Things to do -
[a] Recast the paragraph in the plankton_ml issue thread that begins "SHAP / LIME are the ones" as a short bulleted list, keeping its main facts.
[b] Answer these questions from the plankton_ml issue thread, one line each:
(i) Which license is the project released under?
(ii) Whose model supplies the prediction capabilities to be explored?
(iii) Which missing step for the input might be throwing things off?
[c] Pick up the plankton_ml issue thread on model explainability and write what comes next after its final line.

Text shown -
○ ○ ○ ○ ○ ○ ○
NERC-CEH / plankton_ml

A project for image processing and analysis pipelines for plankton sampling
GNU General Public License v3.0
0 stars 1 forks source link

Apply model explainability tools to the images output by similarity search #6

Closed metazool closed 2 months ago

metazool commented 4 months ago

Exploration of model explainability techniques using the prediction capabilities of the CEFAS model, in complement to using it as a source of embeddings.

E.g. we take the images resulting from a similarity search of the embeddings, make predictions with the original model and look at the visual features that influenced the predictions

SHAP / LIME are the ones I'm familiar with but there's a whole toolbox in the Captum API - suggestions of approaches that worked well during development of AMI-system would be appreciated, @albags !

metazool commented 4 months ago

A quick note on this as I may not make time to finish the branch, to the extent worth doing so, this week

Initial output was a lot more inconclusive than i'd hoped for. Could be a range of reasons including

  1. the plankton-cefas ResNet model is undercooked (is there any info about how it was trained?)
  2. its classification mode is a poor fit for our data (unsurprisingly)
  3. we're missing a normalisation step for the input and that's throwing things off (are there worked examples)
○ ○ ○ ○ ○ ○ ○
Data -
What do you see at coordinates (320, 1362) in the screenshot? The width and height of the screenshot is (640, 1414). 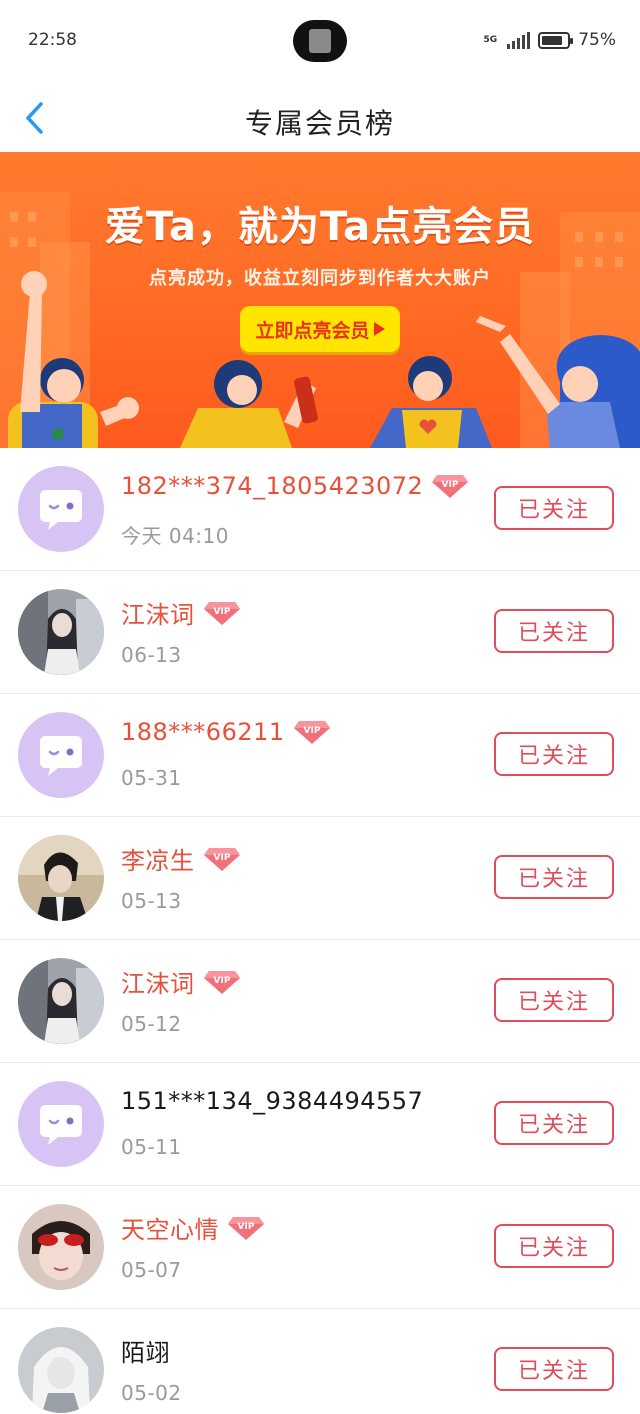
○ ○ ○ ○ ○ ○ ○
Responses for each task -
[a]
- SHAP and LIME are the familiar tools.
- The Captum API offers a whole toolbox of further approaches.
- @albags is asked to suggest approaches that worked well during development of AMI-system.

[b]
(i) GNU General Public License v3.0
(ii) The CEFAS model (the plankton-cefas ResNet model)
(iii) A normalisation step

[c]
It's worth running the same attempted interpretations over a CEFAS plankton test set before drawing any conclusions. This seems not worth pursuing much more because using the scivision model for classification was never the intention, this was only to throw light on how and why it seems to work pretty well for feature extraction.

It's also worth going back a step, to extract and compare embeddings using different networks - using a generic ImageNet-type Resnet50 that's never specifically looked at plankton, and a default network as a sense check.

short video dataviz of occlusion output - most of the other methods i tried were even more garbled. we should expect to see much more consistency here

metazool commented 2 months ago

I was on the point of closing https://github.com/NERC-CEH/plankton_ml/pull/7 as

  1. The results were unhelpfully inconclusive (image size, model maturity, other?)
  2. Subsequent refactoring would now involve an overhaul of the code for work we don't particularly need

It's a useful line in the sand though. Low-priority but still actionable?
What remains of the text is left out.